» **TASK DESCRIPTION**:
Please give the data again in full, exactly as provided.

» **Stored records**:
----

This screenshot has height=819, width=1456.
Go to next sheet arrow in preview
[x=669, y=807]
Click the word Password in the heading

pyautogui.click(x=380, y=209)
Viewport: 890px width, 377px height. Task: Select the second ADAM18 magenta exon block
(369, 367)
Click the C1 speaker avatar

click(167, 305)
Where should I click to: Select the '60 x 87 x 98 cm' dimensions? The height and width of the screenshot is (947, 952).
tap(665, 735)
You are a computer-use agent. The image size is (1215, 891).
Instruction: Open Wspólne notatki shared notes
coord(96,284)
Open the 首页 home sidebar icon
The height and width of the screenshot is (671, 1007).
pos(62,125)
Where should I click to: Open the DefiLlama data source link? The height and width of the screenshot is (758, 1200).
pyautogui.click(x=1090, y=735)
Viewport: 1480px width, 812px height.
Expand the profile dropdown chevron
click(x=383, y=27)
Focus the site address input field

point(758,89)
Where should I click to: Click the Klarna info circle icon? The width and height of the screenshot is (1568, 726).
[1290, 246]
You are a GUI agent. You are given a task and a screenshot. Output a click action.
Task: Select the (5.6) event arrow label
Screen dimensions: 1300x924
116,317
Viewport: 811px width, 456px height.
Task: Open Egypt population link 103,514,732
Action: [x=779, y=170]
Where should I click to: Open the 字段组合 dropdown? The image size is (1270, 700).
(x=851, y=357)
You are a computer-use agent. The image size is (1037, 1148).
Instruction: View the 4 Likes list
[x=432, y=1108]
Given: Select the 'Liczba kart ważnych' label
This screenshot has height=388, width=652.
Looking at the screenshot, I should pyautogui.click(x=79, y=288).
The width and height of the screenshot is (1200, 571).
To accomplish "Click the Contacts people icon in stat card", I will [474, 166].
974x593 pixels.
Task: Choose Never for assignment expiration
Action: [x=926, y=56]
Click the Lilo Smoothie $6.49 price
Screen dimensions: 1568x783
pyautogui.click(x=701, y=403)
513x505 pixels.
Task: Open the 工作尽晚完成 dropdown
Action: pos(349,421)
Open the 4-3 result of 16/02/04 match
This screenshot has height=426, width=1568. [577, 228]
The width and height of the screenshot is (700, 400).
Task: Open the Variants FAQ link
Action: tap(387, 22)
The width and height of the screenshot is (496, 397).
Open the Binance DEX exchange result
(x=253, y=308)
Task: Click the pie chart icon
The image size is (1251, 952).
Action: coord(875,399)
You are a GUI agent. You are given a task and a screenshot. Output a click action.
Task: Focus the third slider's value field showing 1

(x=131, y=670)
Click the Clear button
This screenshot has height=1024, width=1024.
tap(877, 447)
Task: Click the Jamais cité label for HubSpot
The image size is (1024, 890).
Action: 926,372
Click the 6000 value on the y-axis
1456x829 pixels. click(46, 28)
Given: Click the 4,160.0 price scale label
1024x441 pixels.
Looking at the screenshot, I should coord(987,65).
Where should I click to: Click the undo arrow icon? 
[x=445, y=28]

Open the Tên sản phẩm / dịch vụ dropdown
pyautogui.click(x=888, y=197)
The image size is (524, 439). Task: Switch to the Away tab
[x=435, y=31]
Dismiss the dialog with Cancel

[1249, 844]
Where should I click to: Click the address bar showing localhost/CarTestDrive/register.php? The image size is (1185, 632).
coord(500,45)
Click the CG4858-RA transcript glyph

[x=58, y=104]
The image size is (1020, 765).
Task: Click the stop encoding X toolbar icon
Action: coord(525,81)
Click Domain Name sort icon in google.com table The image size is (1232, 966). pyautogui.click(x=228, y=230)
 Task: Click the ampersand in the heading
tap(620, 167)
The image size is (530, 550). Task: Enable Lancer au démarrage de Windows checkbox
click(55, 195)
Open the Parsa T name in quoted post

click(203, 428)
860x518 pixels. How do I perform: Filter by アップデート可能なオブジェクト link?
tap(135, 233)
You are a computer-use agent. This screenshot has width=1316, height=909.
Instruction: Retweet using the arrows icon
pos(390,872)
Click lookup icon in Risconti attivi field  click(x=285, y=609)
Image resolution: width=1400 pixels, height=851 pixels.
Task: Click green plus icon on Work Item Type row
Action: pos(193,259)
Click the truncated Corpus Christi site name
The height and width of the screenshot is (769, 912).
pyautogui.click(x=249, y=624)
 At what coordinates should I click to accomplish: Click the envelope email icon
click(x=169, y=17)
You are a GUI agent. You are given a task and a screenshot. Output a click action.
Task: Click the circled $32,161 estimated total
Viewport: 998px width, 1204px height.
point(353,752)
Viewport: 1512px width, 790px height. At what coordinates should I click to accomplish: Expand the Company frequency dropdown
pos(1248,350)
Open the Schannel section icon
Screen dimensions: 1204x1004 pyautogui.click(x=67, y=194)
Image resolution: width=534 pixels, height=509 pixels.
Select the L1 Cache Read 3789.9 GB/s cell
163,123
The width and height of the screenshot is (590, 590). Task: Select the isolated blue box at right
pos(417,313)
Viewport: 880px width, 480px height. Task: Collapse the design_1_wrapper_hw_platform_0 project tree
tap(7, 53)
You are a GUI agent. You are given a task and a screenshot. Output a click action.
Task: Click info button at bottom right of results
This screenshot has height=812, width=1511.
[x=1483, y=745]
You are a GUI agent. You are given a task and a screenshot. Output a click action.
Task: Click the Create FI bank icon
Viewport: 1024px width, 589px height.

----

» **RESPONSE TO THE TASK**:
This screenshot has height=819, width=1456.
Go to next sheet arrow in preview
[x=669, y=807]
Click the word Password in the heading

pyautogui.click(x=380, y=209)
Viewport: 890px width, 377px height. Task: Select the second ADAM18 magenta exon block
(369, 367)
Click the C1 speaker avatar

click(167, 305)
Where should I click to: Select the '60 x 87 x 98 cm' dimensions? The height and width of the screenshot is (947, 952).
tap(665, 735)
You are a computer-use agent. The image size is (1215, 891).
Instruction: Open Wspólne notatki shared notes
coord(96,284)
Open the 首页 home sidebar icon
The height and width of the screenshot is (671, 1007).
pos(62,125)
Where should I click to: Open the DefiLlama data source link? The height and width of the screenshot is (758, 1200).
pyautogui.click(x=1090, y=735)
Viewport: 1480px width, 812px height.
Expand the profile dropdown chevron
click(x=383, y=27)
Focus the site address input field

point(758,89)
Where should I click to: Click the Klarna info circle icon? The width and height of the screenshot is (1568, 726).
[1290, 246]
You are a GUI agent. You are given a task and a screenshot. Output a click action.
Task: Select the (5.6) event arrow label
Screen dimensions: 1300x924
116,317
Viewport: 811px width, 456px height.
Task: Open Egypt population link 103,514,732
Action: [x=779, y=170]
Where should I click to: Open the 字段组合 dropdown? The image size is (1270, 700).
(x=851, y=357)
You are a computer-use agent. The image size is (1037, 1148).
Instruction: View the 4 Likes list
[x=432, y=1108]
Given: Select the 'Liczba kart ważnych' label
This screenshot has height=388, width=652.
Looking at the screenshot, I should pyautogui.click(x=79, y=288).
The width and height of the screenshot is (1200, 571).
To accomplish "Click the Contacts people icon in stat card", I will [474, 166].
974x593 pixels.
Task: Choose Never for assignment expiration
Action: [x=926, y=56]
Click the Lilo Smoothie $6.49 price
Screen dimensions: 1568x783
pyautogui.click(x=701, y=403)
513x505 pixels.
Task: Open the 工作尽晚完成 dropdown
Action: pos(349,421)
Open the 4-3 result of 16/02/04 match
This screenshot has height=426, width=1568. [577, 228]
The width and height of the screenshot is (700, 400).
Task: Open the Variants FAQ link
Action: tap(387, 22)
The width and height of the screenshot is (496, 397).
Open the Binance DEX exchange result
(x=253, y=308)
Task: Click the pie chart icon
The image size is (1251, 952).
Action: coord(875,399)
You are a GUI agent. You are given a task and a screenshot. Output a click action.
Task: Focus the third slider's value field showing 1

(x=131, y=670)
Click the Clear button
This screenshot has height=1024, width=1024.
tap(877, 447)
Task: Click the Jamais cité label for HubSpot
The image size is (1024, 890).
Action: 926,372
Click the 6000 value on the y-axis
1456x829 pixels. click(46, 28)
Given: Click the 4,160.0 price scale label
1024x441 pixels.
Looking at the screenshot, I should coord(987,65).
Where should I click to: Click the undo arrow icon? 
[x=445, y=28]

Open the Tên sản phẩm / dịch vụ dropdown
pyautogui.click(x=888, y=197)
The image size is (524, 439). Task: Switch to the Away tab
[x=435, y=31]
Dismiss the dialog with Cancel

[1249, 844]
Where should I click to: Click the address bar showing localhost/CarTestDrive/register.php? The image size is (1185, 632).
coord(500,45)
Click the CG4858-RA transcript glyph

[x=58, y=104]
The image size is (1020, 765).
Task: Click the stop encoding X toolbar icon
Action: coord(525,81)
Click Domain Name sort icon in google.com table The image size is (1232, 966). pyautogui.click(x=228, y=230)
 Task: Click the ampersand in the heading
tap(620, 167)
The image size is (530, 550). Task: Enable Lancer au démarrage de Windows checkbox
click(55, 195)
Open the Parsa T name in quoted post

click(203, 428)
860x518 pixels. How do I perform: Filter by アップデート可能なオブジェクト link?
tap(135, 233)
You are a computer-use agent. This screenshot has width=1316, height=909.
Instruction: Retweet using the arrows icon
pos(390,872)
Click lookup icon in Risconti attivi field  click(x=285, y=609)
Image resolution: width=1400 pixels, height=851 pixels.
Task: Click green plus icon on Work Item Type row
Action: pos(193,259)
Click the truncated Corpus Christi site name
The height and width of the screenshot is (769, 912).
pyautogui.click(x=249, y=624)
 At what coordinates should I click to accomplish: Click the envelope email icon
click(x=169, y=17)
You are a GUI agent. You are given a task and a screenshot. Output a click action.
Task: Click the circled $32,161 estimated total
Viewport: 998px width, 1204px height.
point(353,752)
Viewport: 1512px width, 790px height. At what coordinates should I click to accomplish: Expand the Company frequency dropdown
pos(1248,350)
Open the Schannel section icon
Screen dimensions: 1204x1004 pyautogui.click(x=67, y=194)
Image resolution: width=534 pixels, height=509 pixels.
Select the L1 Cache Read 3789.9 GB/s cell
163,123
The width and height of the screenshot is (590, 590). Task: Select the isolated blue box at right
pos(417,313)
Viewport: 880px width, 480px height. Task: Collapse the design_1_wrapper_hw_platform_0 project tree
tap(7, 53)
You are a GUI agent. You are given a task and a screenshot. Output a click action.
Task: Click info button at bottom right of results
This screenshot has height=812, width=1511.
[x=1483, y=745]
You are a GUI agent. You are given a task and a screenshot. Output a click action.
Task: Click the Create FI bank icon
Viewport: 1024px width, 589px height.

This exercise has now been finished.